No
mundo dos contos de fadas, nas estórias destinadas à infância, observamos que
temas relacionados tanto à violência como ao erotismo são frequêntes, porém
atenuados, suavizados e, por fim, compensados com um final feliz. Pode-se dizer
que esta preferência pelas versões modificadas contendo estas características é
o que prevalece hoje em dia como oferta literária e de entretenimento para
nossos pequenos.
Isto
pode ser analisado tanto pela ótica dos pais, da criança como da sociedade.
As
mudanças no conteúdo das estórias infantis em certa medida respondem a questões
narcisistas parentais, pois os pais querem não só sinalizar, como tentam
garantir os votos de um bom futuro para os filhos. Estes votos são legítimos e genuínos,
possivelmente o melhor que lhes reservou a realidade.
Devemos,
apenas, ter cuidado para não sermos ingênuos em dois aspectos: ao tentar
mostrar um lado ideal, onde qualquer conflito termine bem, que destino uma
criança pode dar ao que realmente não vai bem. Como ela se sente sabendo que
sua sorte não foi exatamente a prometida? Será que nos excessivos votos de um
final feliz, também contém fantasias e temores “nada felizes” das vivências,
dos fracassos e frustrações da realidade?
Neste
sentido, o final feliz pode trazer embutido a negação que não podemos
negligenciar: nem sempre a criança vive um mundo de sucessos e isto pode ser um
motivo de grande angústia quando comparado às fabulas de finais felizes. Os
pais e educadores devem ficar atentos a este aspecto para poder falar
abertamente do conflito produzido.
Na medida
em que a sociedade confere à criança um lugar próprio, é possível também
conhecer suas especificidades e saber que seus recursos de elaboração são
distintos dos adultos. Uma boa parte da modificação dos tradicionais contos infantis
se deve a isto.
Devemos
nos perguntar, então, o que uma criança compreende do que lhe é falado, pois expor
demais a mesma a conteúdos que ela não pode suportar pode ser traumático. Com
frequência, a criança pega uma "carona" nas histórias contadas para
elaborar as próprias questões, o que está difícil de compreender ou "digerir".
Saber
dosar informações pode ser uma medida de proteção, pois muitas vezes uma
criança pode viver uma informação como excessiva, negativa e pesada ou terrífica.
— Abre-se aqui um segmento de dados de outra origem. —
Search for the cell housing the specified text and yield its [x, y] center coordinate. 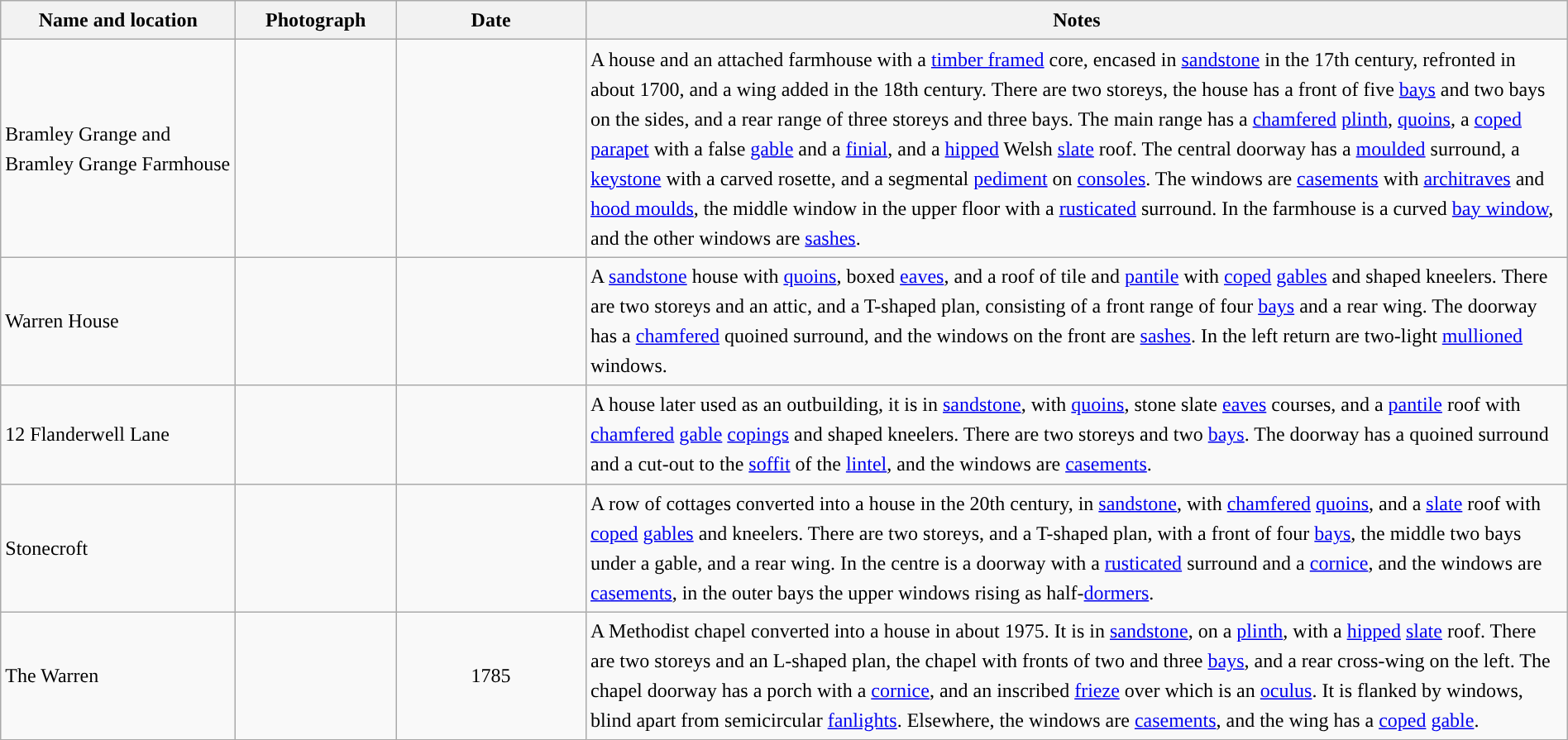
The Warren [118, 676]
1785 [491, 676]
Date [491, 20]
Photograph [316, 20]
12 Flanderwell Lane [118, 435]
Warren House [118, 321]
Notes [1077, 20]
Bramley Grange and Bramley Grange Farmhouse [118, 149]
Name and location [118, 20]
Stonecroft [118, 547]
Return (x, y) of the center of cell containing provided text 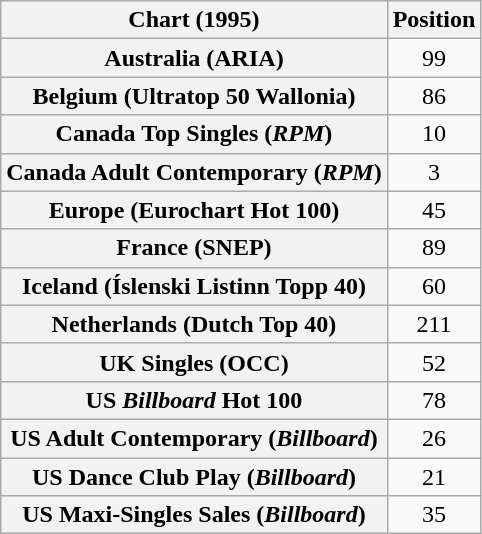
26 (434, 438)
France (SNEP) (194, 248)
Canada Top Singles (RPM) (194, 134)
UK Singles (OCC) (194, 362)
Canada Adult Contemporary (RPM) (194, 172)
89 (434, 248)
211 (434, 324)
45 (434, 210)
86 (434, 96)
Australia (ARIA) (194, 58)
Chart (1995) (194, 20)
35 (434, 515)
60 (434, 286)
US Maxi-Singles Sales (Billboard) (194, 515)
99 (434, 58)
3 (434, 172)
Position (434, 20)
US Adult Contemporary (Billboard) (194, 438)
21 (434, 477)
US Billboard Hot 100 (194, 400)
52 (434, 362)
US Dance Club Play (Billboard) (194, 477)
10 (434, 134)
Belgium (Ultratop 50 Wallonia) (194, 96)
Iceland (Íslenski Listinn Topp 40) (194, 286)
Netherlands (Dutch Top 40) (194, 324)
Europe (Eurochart Hot 100) (194, 210)
78 (434, 400)
Find where the given text appears and provide that cell's center as [X, Y] coordinate. 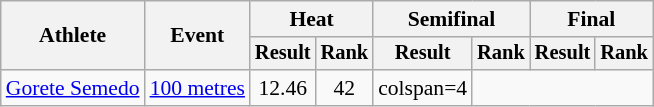
100 metres [198, 88]
Heat [312, 19]
42 [345, 88]
colspan=4 [422, 88]
Event [198, 36]
Final [592, 19]
12.46 [283, 88]
Athlete [73, 36]
Semifinal [452, 19]
Gorete Semedo [73, 88]
From the cell containing the given text, extract its center point as [x, y] coordinate. 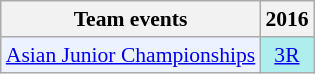
3R [286, 55]
2016 [286, 19]
Asian Junior Championships [131, 55]
Team events [131, 19]
Extract the (x, y) coordinate from the center of the cell holding the provided text.  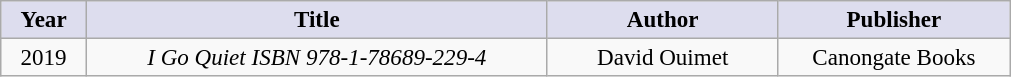
Author (662, 20)
Canongate Books (894, 57)
Publisher (894, 20)
Year (44, 20)
Title (316, 20)
David Ouimet (662, 57)
I Go Quiet ISBN 978-1-78689-229-4 (316, 57)
2019 (44, 57)
Determine the [x, y] coordinate at the center of the cell enclosing the given text.  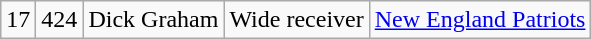
Dick Graham [154, 20]
424 [60, 20]
Wide receiver [296, 20]
New England Patriots [480, 20]
17 [18, 20]
Pinpoint the cell where the given text exists, returning its (x, y) midpoint coordinate. 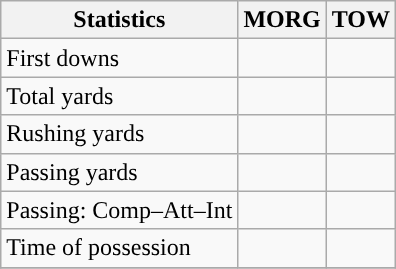
Statistics (120, 20)
Total yards (120, 96)
Rushing yards (120, 134)
Passing: Comp–Att–Int (120, 210)
TOW (360, 20)
Time of possession (120, 248)
Passing yards (120, 172)
MORG (282, 20)
First downs (120, 58)
Find where the given text appears and provide that cell's center as [x, y] coordinate. 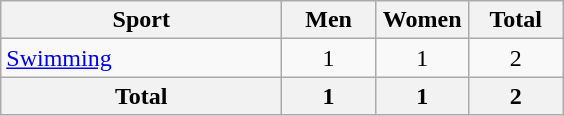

Mas isto também não significa deixá-la em uma redoma sem expô-la a nada. Isto
também seria uma falsa ideia do que é bom para a infância.
Se
observarmos a brincadeira infantil veremos que ela repete justamente o que há
de mais desagradável para si. Esta curiosa repetição é a forma que a criança
tem de dominar suas vivências desagradáveis, quando este domínio é bem sucedido
gera prazer. Por isto, os nossos pequenos gostam tanto de repetir brincadeiras
e histórias.
Texto desenvolvido a partir do Trabalho
de Aproveitamento de Curso, realizado por Marina Giovedi Arnoldi "Por que
eles foram felizes para sempre?", Colegio Oswald de Andrade, São Paulo,
2011 do qual participei da banca examinadora.